Cette théorie pragmatiste et sociale du jugement comme engagement d’un sujet situé à l’aide de concepts extérieurement déterminés conduit Steiner à une conception contextualiste du contenu de la pensée : « Le contenu du jugement (et donc le jugement) est inséparable de ce qui (nous) importe au moment du jugement. » (p. 282) Steiner fustige l’exercice, courant en philosophie analytique, consistant à théoriser le sens d’énoncés tels que « la neige est blanche » comme s’ils pouvait être compris abstraction faite des pratiques et intérêts de celui qui les pense. Ce qui compte comme blanc pour le peintre ne sera pas le même pour le touriste ou le glaciologue, non pas par une différence de concept mais de situation. Celle-ci inclut non seulement les engagements du sujet mais les objets à propos desquels il peut s’engager, de sorte que, suivant la nature de ces objets, la signification de ce que nous pensons peut se révéler être autre que ce que nous « avions en tête ». Ainsi, de nouvelles applications d’un concept familier peuvent toujours me forcer à reconsidérer son sens, qui n’est dès lors fixé ni « dans la tête » ni même dans le langage. Par-là, Steiner tente de se différencier du pragmatisme inférentialiste d’un Robert Brandom qui, selon lui, idéaliserait toujours le sens comme consistant en des règles d’inférence définies.
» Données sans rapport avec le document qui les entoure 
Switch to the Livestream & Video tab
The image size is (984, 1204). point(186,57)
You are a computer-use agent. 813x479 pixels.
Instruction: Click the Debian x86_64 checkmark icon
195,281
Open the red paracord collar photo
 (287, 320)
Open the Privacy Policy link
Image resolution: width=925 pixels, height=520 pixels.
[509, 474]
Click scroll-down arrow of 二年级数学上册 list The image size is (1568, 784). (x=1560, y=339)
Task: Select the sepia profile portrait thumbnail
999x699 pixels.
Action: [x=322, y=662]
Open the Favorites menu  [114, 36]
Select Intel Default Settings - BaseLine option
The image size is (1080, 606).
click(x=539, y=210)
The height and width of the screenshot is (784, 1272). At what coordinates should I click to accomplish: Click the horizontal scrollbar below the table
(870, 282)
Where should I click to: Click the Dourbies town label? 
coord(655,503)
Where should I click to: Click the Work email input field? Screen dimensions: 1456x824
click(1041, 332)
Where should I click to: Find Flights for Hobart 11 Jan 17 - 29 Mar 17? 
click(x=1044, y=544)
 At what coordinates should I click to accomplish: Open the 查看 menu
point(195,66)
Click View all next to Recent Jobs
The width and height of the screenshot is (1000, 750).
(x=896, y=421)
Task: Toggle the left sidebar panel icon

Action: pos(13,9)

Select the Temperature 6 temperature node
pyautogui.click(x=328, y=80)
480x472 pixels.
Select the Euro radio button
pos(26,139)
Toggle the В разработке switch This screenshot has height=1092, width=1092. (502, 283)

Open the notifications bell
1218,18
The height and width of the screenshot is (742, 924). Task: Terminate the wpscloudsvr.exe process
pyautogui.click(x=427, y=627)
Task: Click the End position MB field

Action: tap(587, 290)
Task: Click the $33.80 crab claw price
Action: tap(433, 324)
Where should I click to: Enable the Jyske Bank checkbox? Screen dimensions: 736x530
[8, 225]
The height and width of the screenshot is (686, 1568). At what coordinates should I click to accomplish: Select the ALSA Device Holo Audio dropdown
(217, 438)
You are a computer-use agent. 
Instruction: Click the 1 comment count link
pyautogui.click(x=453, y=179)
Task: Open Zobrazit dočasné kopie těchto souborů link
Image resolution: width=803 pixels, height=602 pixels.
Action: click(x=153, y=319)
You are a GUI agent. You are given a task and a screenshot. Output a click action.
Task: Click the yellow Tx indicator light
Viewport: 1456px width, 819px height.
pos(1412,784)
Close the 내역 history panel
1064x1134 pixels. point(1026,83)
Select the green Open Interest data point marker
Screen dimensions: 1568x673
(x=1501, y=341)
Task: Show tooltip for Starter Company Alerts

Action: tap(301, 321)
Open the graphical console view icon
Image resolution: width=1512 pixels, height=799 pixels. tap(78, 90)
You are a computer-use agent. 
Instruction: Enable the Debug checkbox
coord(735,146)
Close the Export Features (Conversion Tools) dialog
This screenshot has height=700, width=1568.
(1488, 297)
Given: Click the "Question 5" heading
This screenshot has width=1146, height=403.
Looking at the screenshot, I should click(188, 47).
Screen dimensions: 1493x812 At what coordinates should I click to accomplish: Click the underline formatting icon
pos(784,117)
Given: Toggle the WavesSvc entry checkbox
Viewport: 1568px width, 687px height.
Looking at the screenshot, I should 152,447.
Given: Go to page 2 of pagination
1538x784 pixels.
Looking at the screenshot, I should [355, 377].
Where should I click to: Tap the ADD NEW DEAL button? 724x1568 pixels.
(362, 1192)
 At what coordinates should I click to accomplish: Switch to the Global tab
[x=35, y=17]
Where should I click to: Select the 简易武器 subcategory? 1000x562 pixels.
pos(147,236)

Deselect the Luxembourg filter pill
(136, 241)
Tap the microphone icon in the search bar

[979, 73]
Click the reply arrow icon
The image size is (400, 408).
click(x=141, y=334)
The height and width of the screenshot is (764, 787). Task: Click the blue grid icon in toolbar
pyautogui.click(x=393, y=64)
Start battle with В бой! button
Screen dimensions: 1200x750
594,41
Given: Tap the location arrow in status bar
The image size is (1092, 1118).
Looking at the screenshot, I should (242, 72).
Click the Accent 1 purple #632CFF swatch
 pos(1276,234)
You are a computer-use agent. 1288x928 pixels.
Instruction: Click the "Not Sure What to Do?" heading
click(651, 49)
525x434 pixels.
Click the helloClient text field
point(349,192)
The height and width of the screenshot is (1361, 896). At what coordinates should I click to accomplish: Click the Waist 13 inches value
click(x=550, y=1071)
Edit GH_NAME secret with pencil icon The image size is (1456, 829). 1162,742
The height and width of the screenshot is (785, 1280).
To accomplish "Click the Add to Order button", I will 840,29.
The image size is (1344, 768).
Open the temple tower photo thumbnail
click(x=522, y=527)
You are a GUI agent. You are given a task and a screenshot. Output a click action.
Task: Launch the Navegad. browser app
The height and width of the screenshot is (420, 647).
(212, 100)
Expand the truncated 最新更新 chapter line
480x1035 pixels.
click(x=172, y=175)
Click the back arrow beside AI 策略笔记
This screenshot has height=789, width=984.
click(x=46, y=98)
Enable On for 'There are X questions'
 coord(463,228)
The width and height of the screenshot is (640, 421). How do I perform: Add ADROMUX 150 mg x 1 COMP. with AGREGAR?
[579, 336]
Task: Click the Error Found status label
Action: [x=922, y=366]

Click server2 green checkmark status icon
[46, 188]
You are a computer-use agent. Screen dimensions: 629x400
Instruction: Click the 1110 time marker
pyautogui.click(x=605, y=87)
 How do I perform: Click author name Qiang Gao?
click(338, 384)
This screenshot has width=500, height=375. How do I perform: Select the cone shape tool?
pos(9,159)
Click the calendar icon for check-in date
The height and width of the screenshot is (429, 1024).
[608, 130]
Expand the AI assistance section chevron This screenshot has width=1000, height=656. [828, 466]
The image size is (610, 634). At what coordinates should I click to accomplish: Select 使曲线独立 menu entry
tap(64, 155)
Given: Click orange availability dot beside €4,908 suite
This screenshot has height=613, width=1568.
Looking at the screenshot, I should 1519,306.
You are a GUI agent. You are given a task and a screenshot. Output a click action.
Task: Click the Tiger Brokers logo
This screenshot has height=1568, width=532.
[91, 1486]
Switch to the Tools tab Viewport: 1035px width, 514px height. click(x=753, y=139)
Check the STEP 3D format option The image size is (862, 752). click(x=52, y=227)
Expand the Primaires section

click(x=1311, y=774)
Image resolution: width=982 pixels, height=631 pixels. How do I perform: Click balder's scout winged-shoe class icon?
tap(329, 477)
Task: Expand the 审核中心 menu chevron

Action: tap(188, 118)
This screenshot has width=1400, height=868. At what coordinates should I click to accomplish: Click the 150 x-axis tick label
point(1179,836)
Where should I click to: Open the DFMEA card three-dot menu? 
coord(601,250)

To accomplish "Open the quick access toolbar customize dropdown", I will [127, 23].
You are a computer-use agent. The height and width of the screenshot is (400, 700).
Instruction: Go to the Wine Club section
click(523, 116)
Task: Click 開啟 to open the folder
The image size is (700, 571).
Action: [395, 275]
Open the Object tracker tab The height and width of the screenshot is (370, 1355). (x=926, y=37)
Cette sensibilité s’explique plus précisément, dans le sixième chapitre, par l’étude de la dimension conceptuelle du jugement. C’est par le concept, défini comme technique d’usage de signes, que la pensée se voit dotée de cette appartenance au monde qui est celle de toute technique. « Le concept ne se maîtrise pas ; un concept est une maîtrise, qui s’acquiert et s’exerce : la maîtrise de l’usage d’un ou plusieurs signes » (p. 333). Si l’on désigne souvent un tel usage par un mot qui y figure, un concept n’est ni ce signe (le concept de triangle mobilise certes le signe « triangle », mais tout aussi essentiellement les signes « côté » et « angle », ainsi que des signes non-lexicaux, comme des tracés) ni quelque chose d’intangible que son usage exprimerait.

Le concept n’est ainsi pas condition de saisie du monde, puisqu’il implique que je sois en prise avec le monde ; il n’est pas l’expression d’une pensée qui le précède puisque, comme la technique conditionne les fins dont elle se fait le moyen, la possession d’un concept étend le domaine du pensable. Il est, à l’image de la technique en général, pluriel et hétérogène, inséparable d’une part de flexibilité et de sensibilité complémentaire de son caractère normé et régulier – le concept supposant un minimum d’accord sur nos manières de faire. Dans ces conditions, la question de l’individuation des concepts (l’autre utilise-t-il le même concept de façon idiosyncrasique ? de façon incorrecte ? ou est-ce un tout autre concept ?), va dépendre largement de nos intentions, des différences qu’il nous importe de marquer et de celles que nous pouvons ignorer dans une situation déterminée.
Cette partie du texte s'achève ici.